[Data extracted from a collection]
┄┄┄┄┄┄┄┄┄┄

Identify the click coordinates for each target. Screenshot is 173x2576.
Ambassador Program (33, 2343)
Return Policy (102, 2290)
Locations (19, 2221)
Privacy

┄┄┄┄┄┄┄┄┄┄

What to do
When you answer, set down the entries above precisely as they read.

Answer for the task
Identify the click coordinates for each target. Screenshot is 173x2576.
Ambassador Program (33, 2343)
Return Policy (102, 2290)
Locations (19, 2221)
Privacy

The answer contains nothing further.